*** Opening of Study material ***
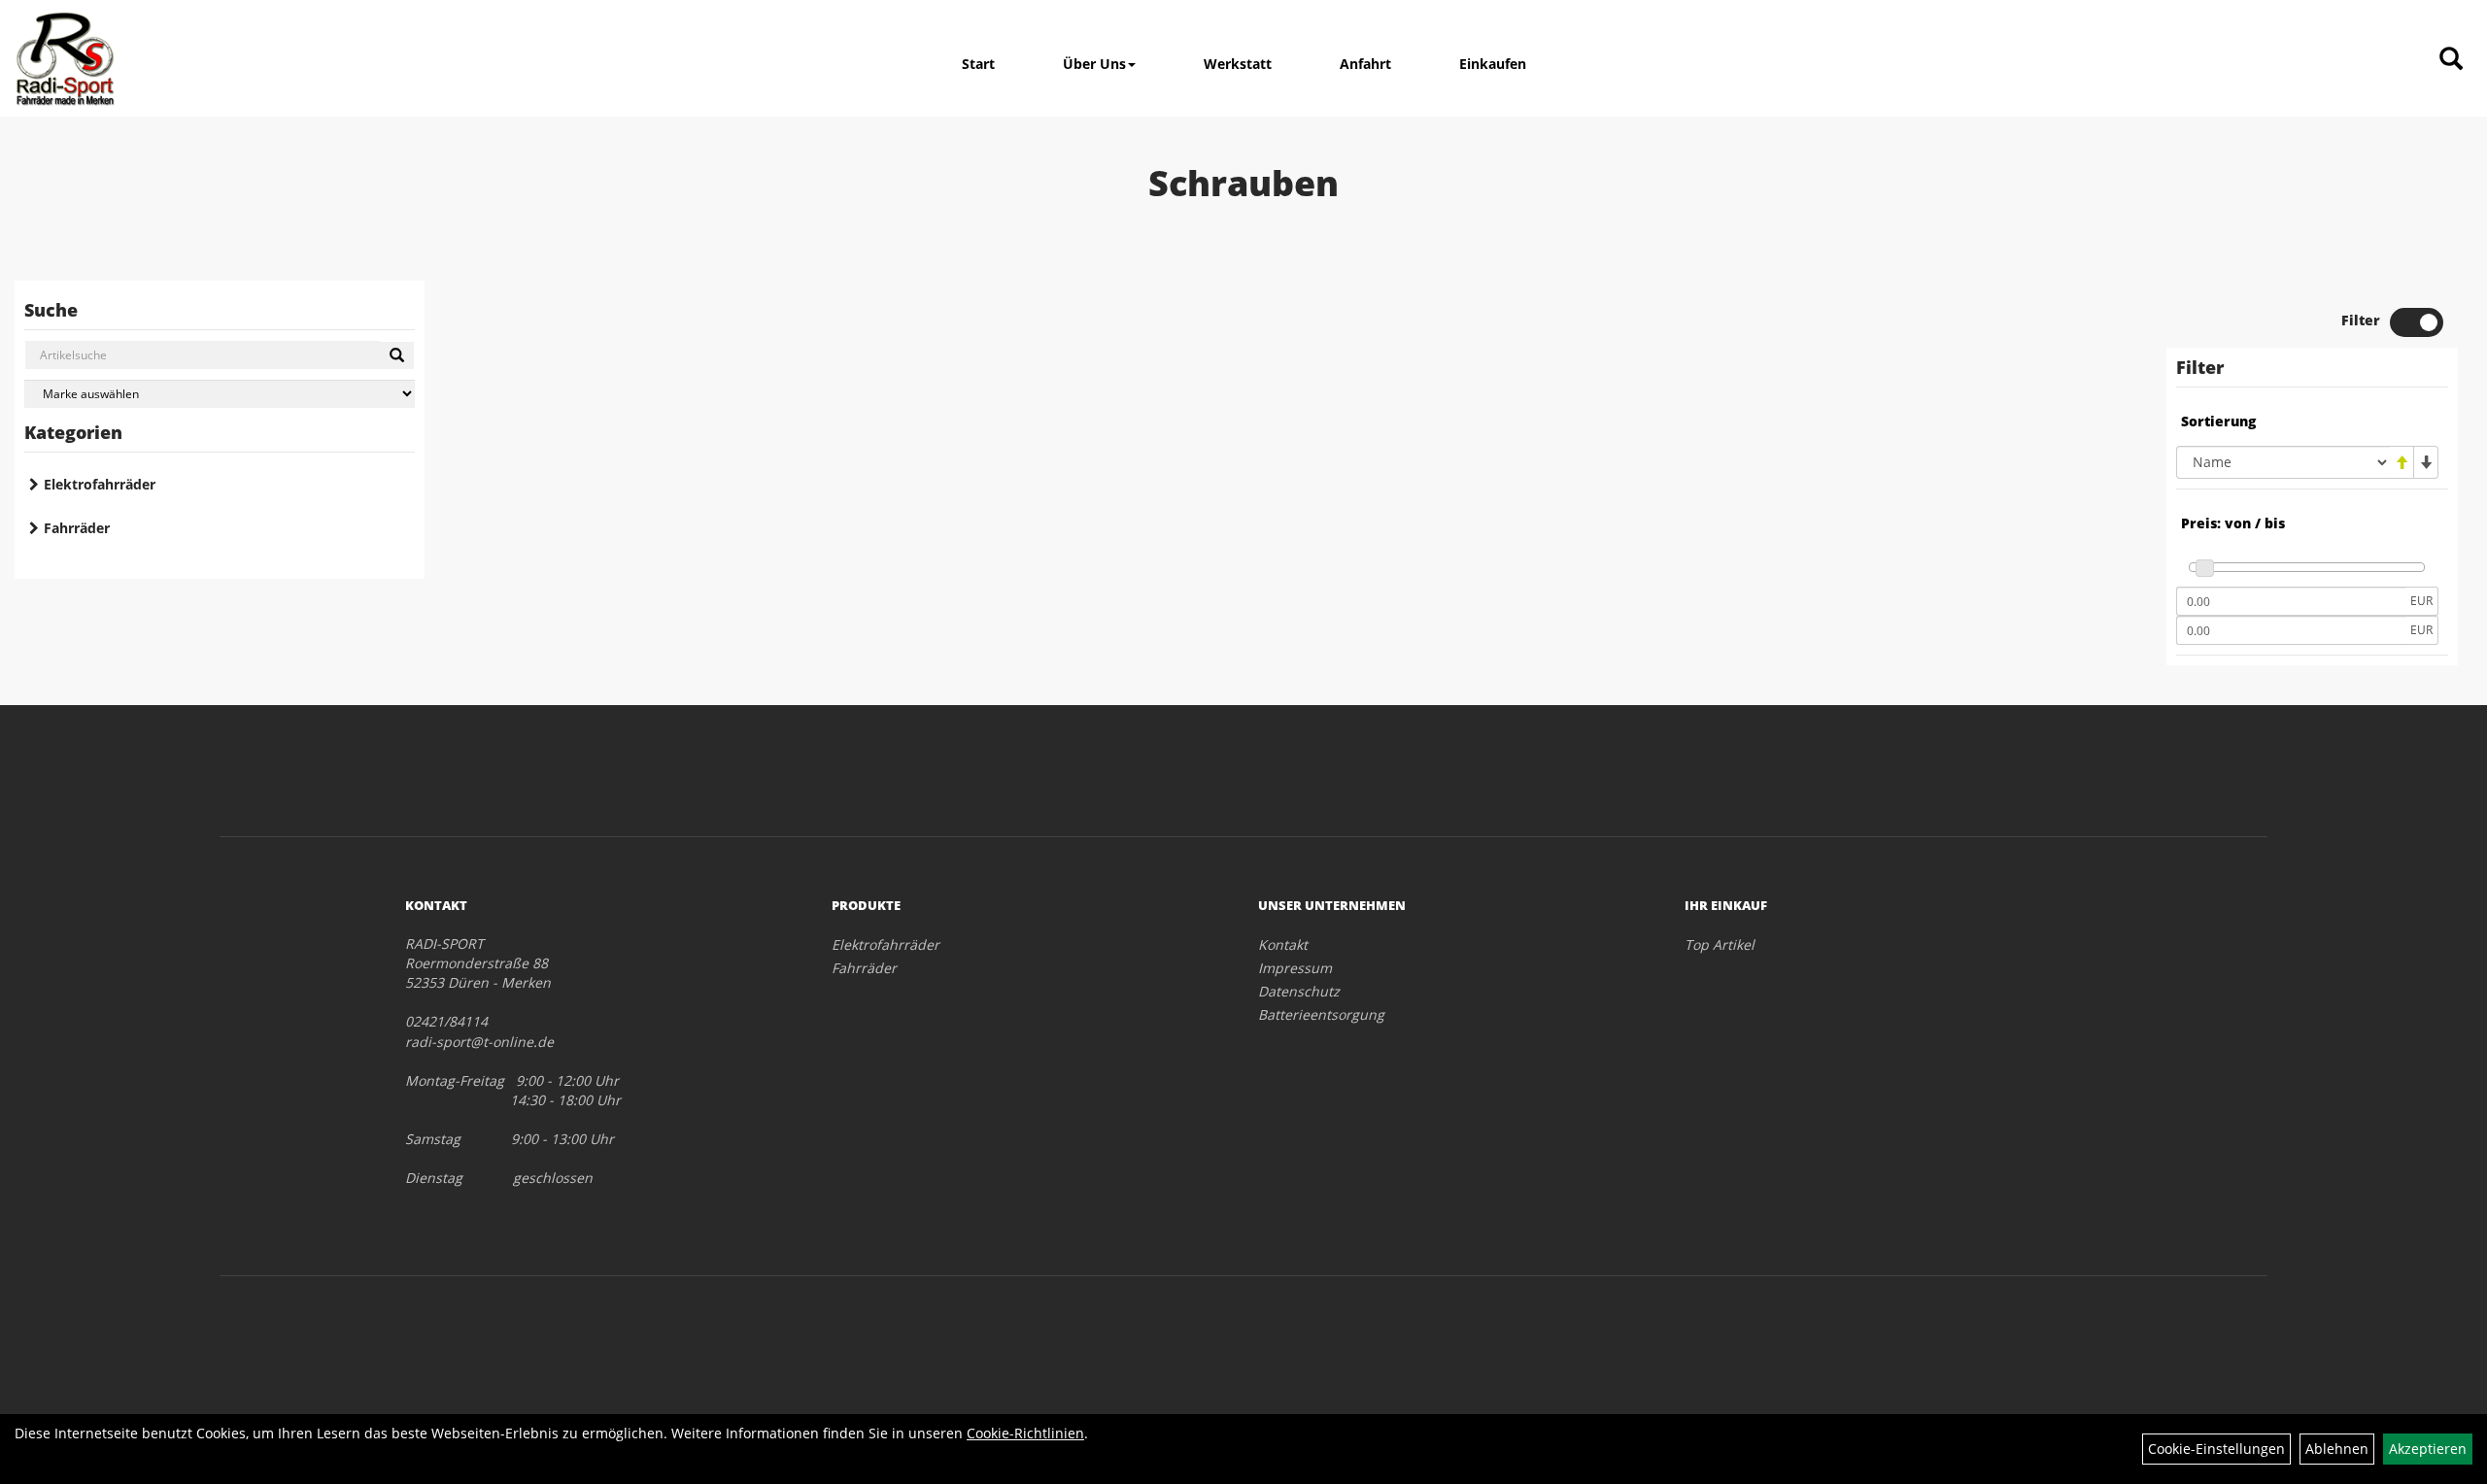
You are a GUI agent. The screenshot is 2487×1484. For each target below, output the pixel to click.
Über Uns (1094, 63)
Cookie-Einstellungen (2216, 1448)
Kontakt (1283, 944)
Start (978, 63)
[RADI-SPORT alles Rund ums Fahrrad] (65, 58)
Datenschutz (1299, 991)
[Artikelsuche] (2451, 60)
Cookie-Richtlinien (1025, 1433)
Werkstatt (1238, 63)
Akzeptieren (2428, 1448)
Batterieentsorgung (1321, 1014)
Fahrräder (77, 528)
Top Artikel (1720, 944)
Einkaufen (1492, 63)
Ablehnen (2336, 1448)
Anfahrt (1365, 63)
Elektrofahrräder (99, 484)
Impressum (1295, 968)
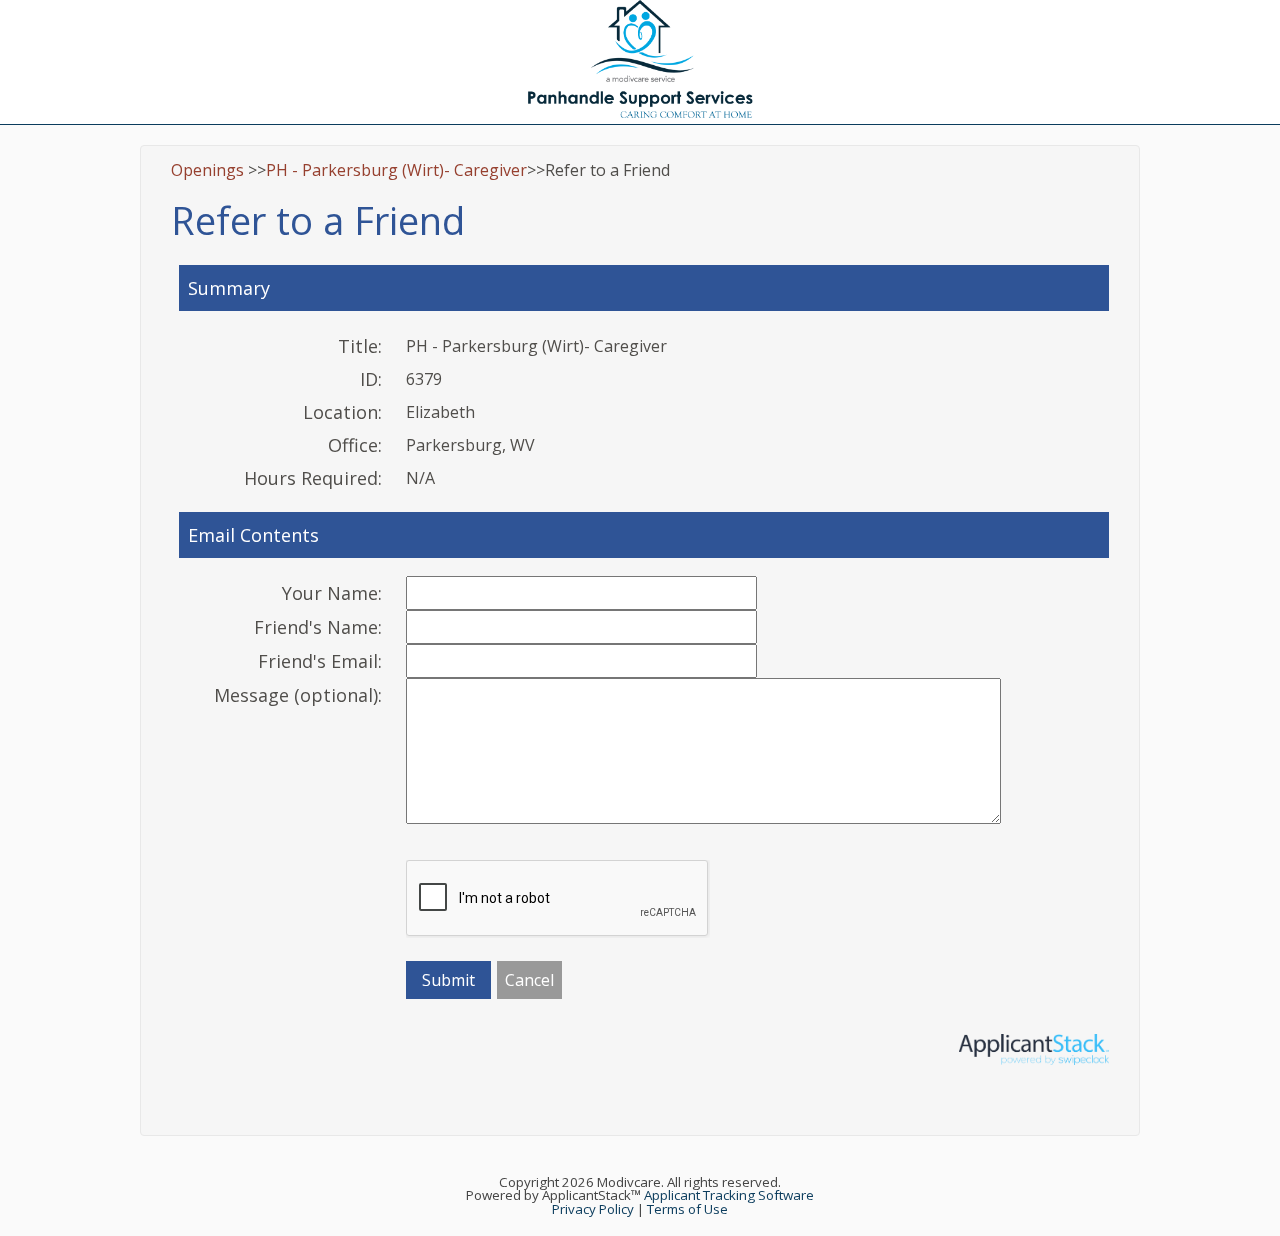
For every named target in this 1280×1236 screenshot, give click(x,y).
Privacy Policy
*** Close of Study material ***
• _Prompt_
All pictures must be left out. Reproduce exactly the lines from the one containing "Ablehnen (2336, 1448)" to the final line of the entries.

• _Problem solution_
Ablehnen (2336, 1448)
Anfahrt (1365, 63)
Elektrofahrräder (99, 484)
Impressum (1295, 968)
For every named target in this 1280×1236 screenshot, give click(x,y).
Privacy Policy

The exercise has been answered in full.